**** Отрывок ****
Все это — способность или неспособность разговаривать с другими людьми. Разговаривать и объяснять позицию, и убеждать, и терпеть, и добиваться. Это как репетиции: ты не можешь прийти к артисту, потребовать, чтобы тот сразу гениально сыграл. Ты должен потратить на него силы, объяснить, а у него может не получаться, но это твое умение режиссера добиться от актера правильного существования для реализации задуманного. Бывают, конечно, случаи печальные и трудные, и у меня была пара таких, когда я просил людей покинуть театр в течение двух-трех лет. Но в итоге добивался этого, не устраивая им никакой дисциплинарной ловушки. И я всегда говорил артистам, что не хочу унижать ни себя, ни их, пытаясь подловить их на дисциплинарных нарушениях.

Если ты артист, ты пришел в конкурентную профессию, в которой ты зависишь от того, выберут тебя или нет. Если тебя не выбирают, то надо задуматься о своем пребывании в этой профессии или о смене места работы. Тем более что мы живем в огромном городе, где много возможностей, и стыдно, если ты здоров и не обременен какими-то семейными сложностями, сидеть на государственной ставке, ничего не делая.

Поэтому возвращаясь к Сцене «Мельников», скажу, что разговариваю не только со всеми артистами, но и с сотрудниками театра, и они понимают, и видят, что происходят перемены, что моя задача сделать так, чтобы театр стал живым, успешным. И этого невозможно добиться, не задавая вопросы себе, не погружая себя в зону конкуренции, не пытаясь понять ритм и энергию времени. При этом нет и не планируется каких-то больших кадровых «чисток». Есть точечная работа и желание дать возможность каждому проявить себя в работе.

«Гамлет in Moscow». Фото: mbronnaya.ru

Мне сказали, что спектакль мой, видите ли, поставлен по пьесе сталинской эпохи

— Еще одно заметное событие минувшей недели — конференция СТД по реформированию национальной театральной премии «Золотая Маска». С желанием сделать ее честной, справедливой, насколько это возможно.

— У меня с «Золотой Маской» достаточно холодные отношения по многим причинам. Последние четыре года ни один мой спектакль не номинирован. Номинации закончились после того, как я был подвергнут обструкции со стороны экспертов «Маски» за спектакль «Слава» в БДТ. Когда представителя экспертного совета спросили, почему этот спектакль проигнорирован, ответ был будто из печальных практик прошлого столетия: спектакль мой, видите ли, не несет в себе морально-нравственного посыла, так как поставлен по пьесе сталинской эпохи и сталинская эпоха в спектакле никак не осуждается. Вот так. С тех пор «Маска» забыла обо мне, а я — о «Маске».
**** Исходные данные ****
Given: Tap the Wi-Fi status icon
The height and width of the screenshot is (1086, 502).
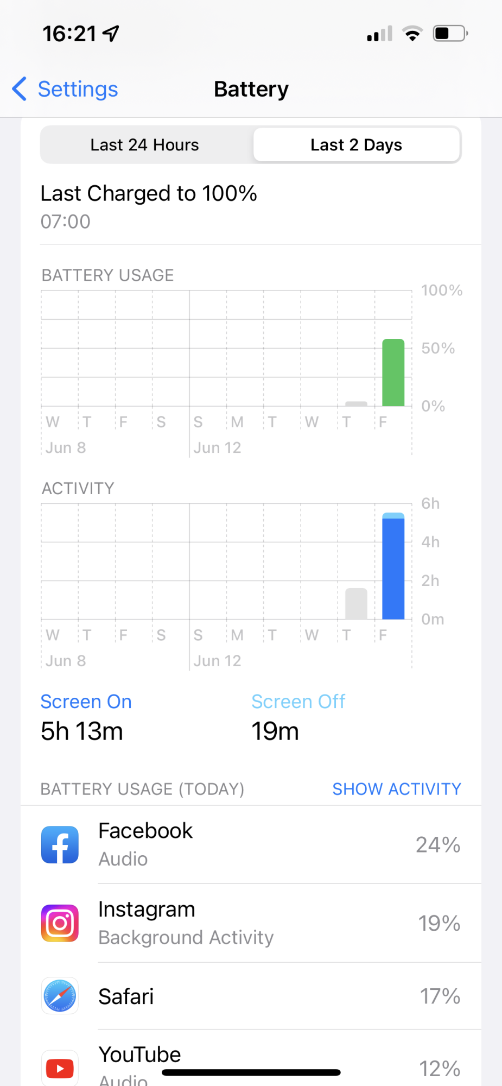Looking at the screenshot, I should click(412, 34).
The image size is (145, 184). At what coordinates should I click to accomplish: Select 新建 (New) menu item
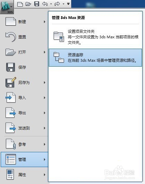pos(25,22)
****
**** Исходные данные ****
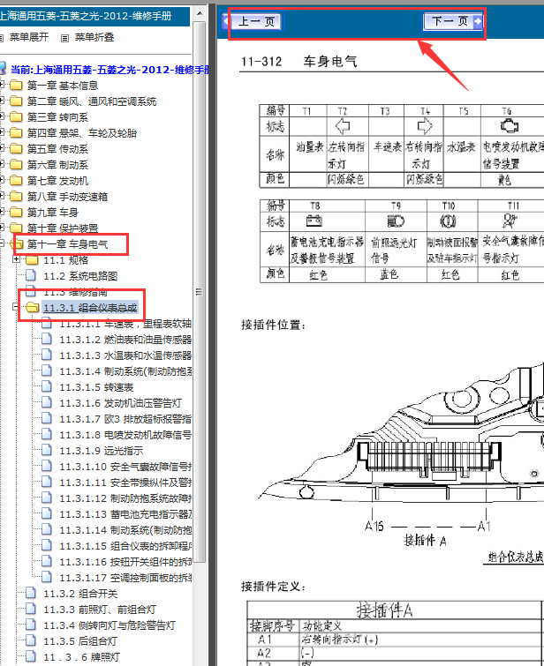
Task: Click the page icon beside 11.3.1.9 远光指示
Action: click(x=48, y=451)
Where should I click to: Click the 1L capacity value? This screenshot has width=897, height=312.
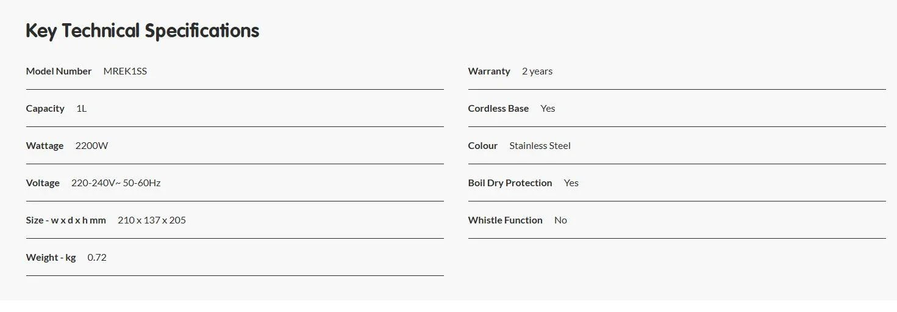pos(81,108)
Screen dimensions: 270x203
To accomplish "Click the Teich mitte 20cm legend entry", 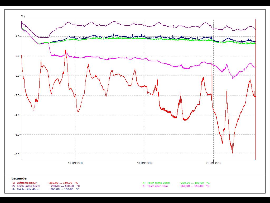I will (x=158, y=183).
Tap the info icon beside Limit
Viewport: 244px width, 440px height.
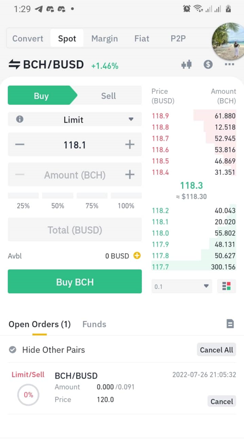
****
● **Ваше задание**: Повторите слово в слово часть отрывка о театре от слов «Мне сказали, что» до слов «насколько это возможно.» включительно.

● **Ответ на задание**:
Мне сказали, что спектакль мой, видите ли, поставлен по пьесе сталинской эпохи

— Еще одно заметное событие минувшей недели — конференция СТД по реформированию национальной театральной премии «Золотая Маска». С желанием сделать ее честной, справедливой, насколько это возможно.